Yet society does not invest tens of billions of dollars in figuring out how to improve the accuracy of human judgment. That seems really odd. You really can substantially improve human judgment through a few interventions that are pretty robust, over different cohorts of people, over different periods of time, over different kinds of analytic questions.
Did you encounter pushback to prioritizing human judgment projects at IARPA?
I was lucky that I had great bosses. They weren’t completely convinced that the methods were necessarily going to work, but they recognized the value of methods that would work and were willing to take the risk. The Director of National Intelligence, Jim Clapper, Robert Cardillo as Deputy for intelligence integration, and Stephanie Sullivan as Principal Deputy Director: the three of them supported and protected this research.
We also took a particular approach: setting up a repeatable process to evaluate methods, rather than picking which horse was going to win in advance. That created an experimental test bed in which you could evaluate a bunch of different analytic methods for their accuracy, and some of them could be based on human judgment.
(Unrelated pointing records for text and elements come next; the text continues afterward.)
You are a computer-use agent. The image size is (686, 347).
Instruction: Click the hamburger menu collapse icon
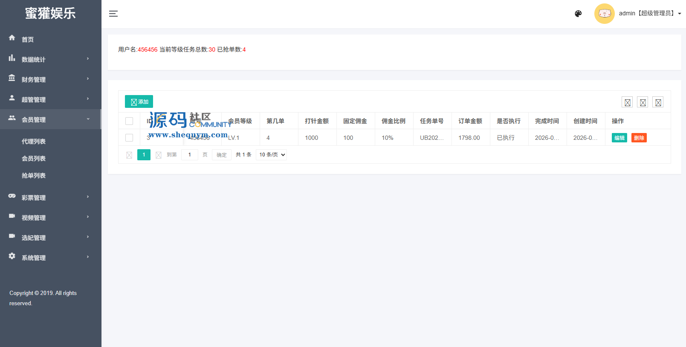click(x=113, y=14)

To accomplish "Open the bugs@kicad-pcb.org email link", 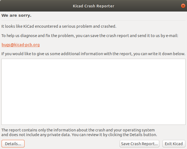I will coord(21,45).
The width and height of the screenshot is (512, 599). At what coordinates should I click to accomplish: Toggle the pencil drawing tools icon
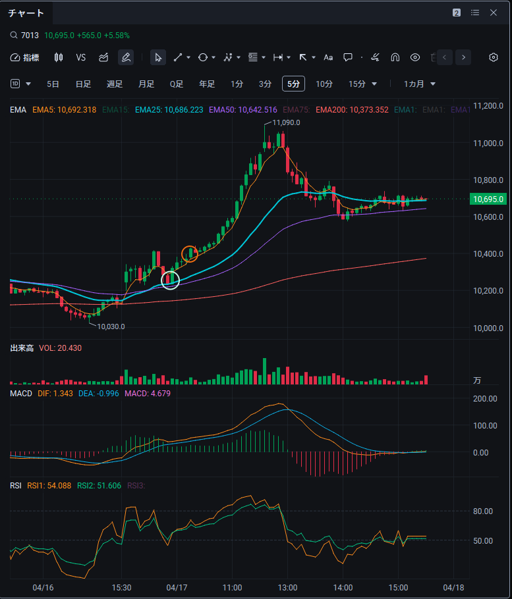tap(125, 57)
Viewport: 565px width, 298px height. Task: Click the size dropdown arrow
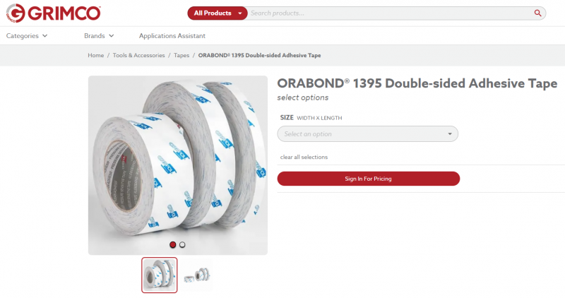coord(450,133)
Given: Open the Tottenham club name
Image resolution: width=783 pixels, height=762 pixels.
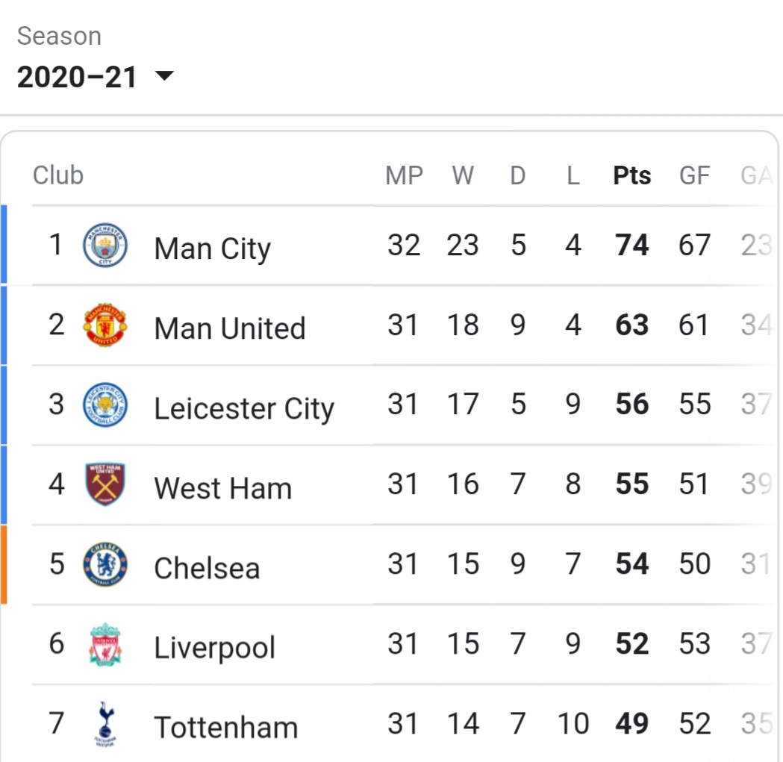Looking at the screenshot, I should click(225, 727).
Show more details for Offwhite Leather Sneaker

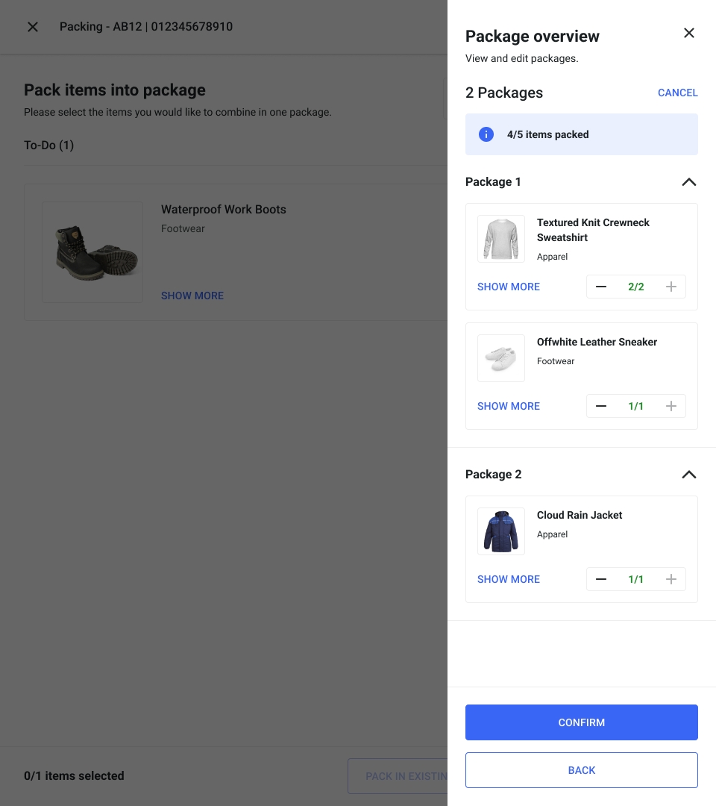pyautogui.click(x=509, y=406)
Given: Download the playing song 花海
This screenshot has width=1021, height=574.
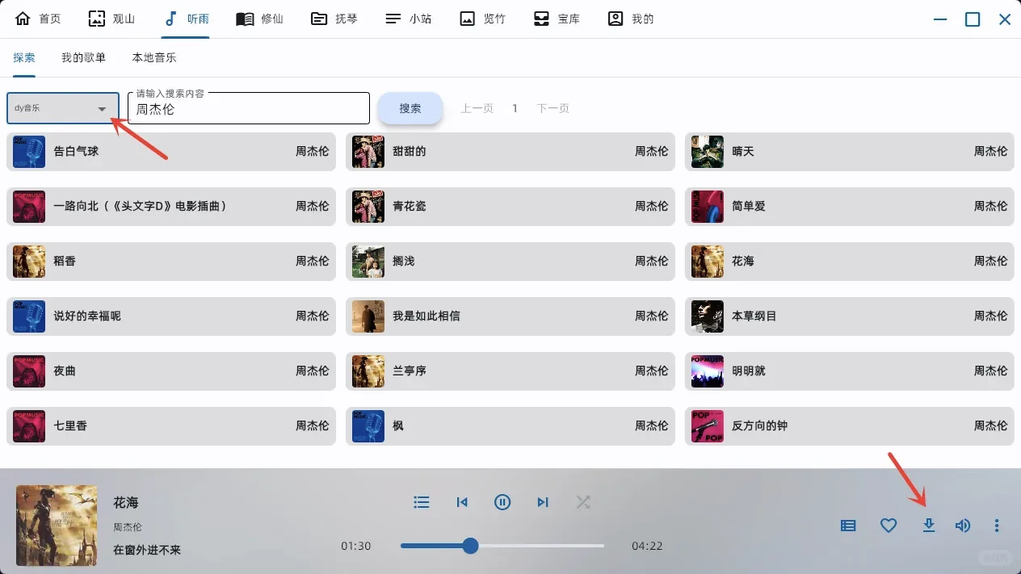Looking at the screenshot, I should tap(928, 525).
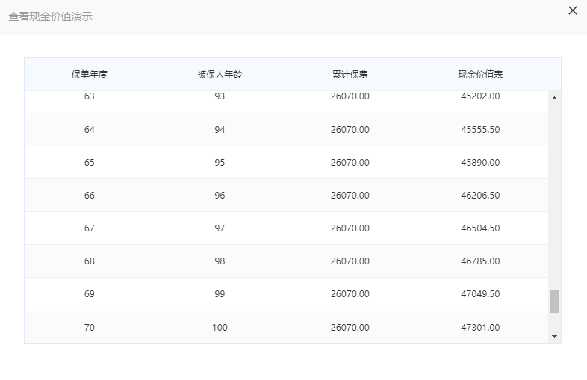Select the policy year 65 cell
Screen dimensions: 587x380
pos(90,163)
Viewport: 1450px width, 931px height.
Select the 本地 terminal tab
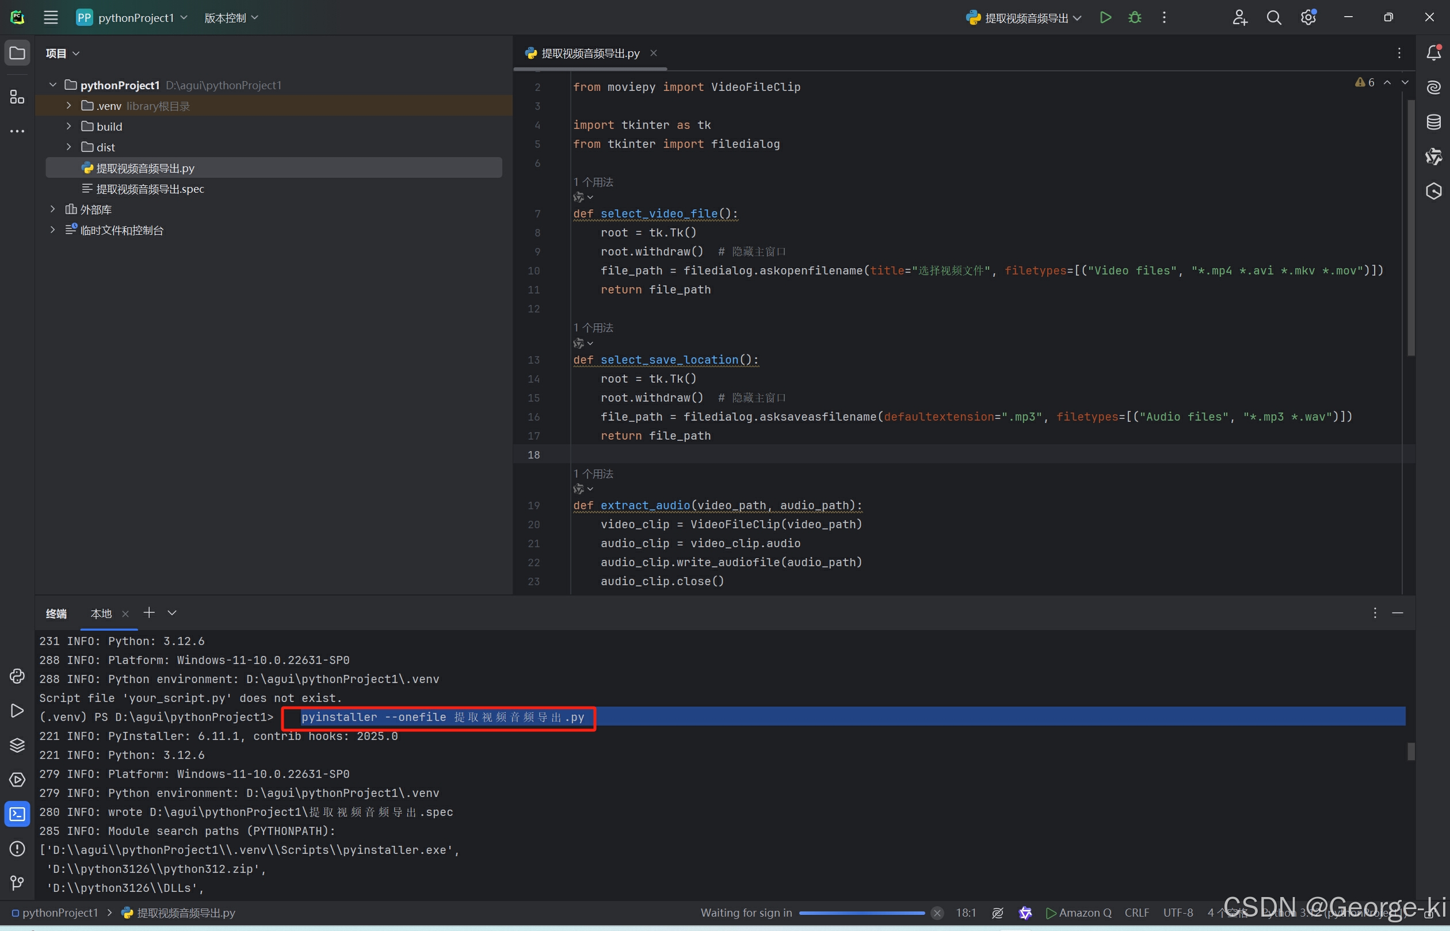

Some of them can be based on machine learning. Some of them could be based on a combination.
Then you could run them all in a forecasting tournament to see whether they're making accurate forecasts about real world events. The goal really was to create an observatory in which different kinds of methods could be compared to one another and tested for accuracy.
In at least one of those tournaments, crowdsourced forecasts seemed to significantly outperform traditional statistical forecasts or experts. To what extent can that be leveraged by the intelligence community?
Here’s the math intuition: that if you think of a human judgment as (truth + random error + systematic bias), when you take the average of a bunch of human judgments, you're tending to cancel out the random error. And if those judgments are diverse, based on different sources of information and different mental models, that will tend to cancel out systematic bias, so your estimate is going to get closer to the truth.
This goes all the way back to Francis Galton and his experiments of getting crowds to estimate the weight of an ox. The work that we did at IARPA in the ACE program and in forecasting tournaments that followed supported this notion.
There is a way of improving on that: finding subsets of people who are consistently more accurate than others, “superforecasters,” and then taking the average of their judgments. It's still, though, taking an average of relatively large numbers of judgments, as opposed to simply taking the super-duper-forecaster who's consistently #1. Methods of picking a single individual didn’t perform well, even if it was cherry picking the single best individual for a particular field.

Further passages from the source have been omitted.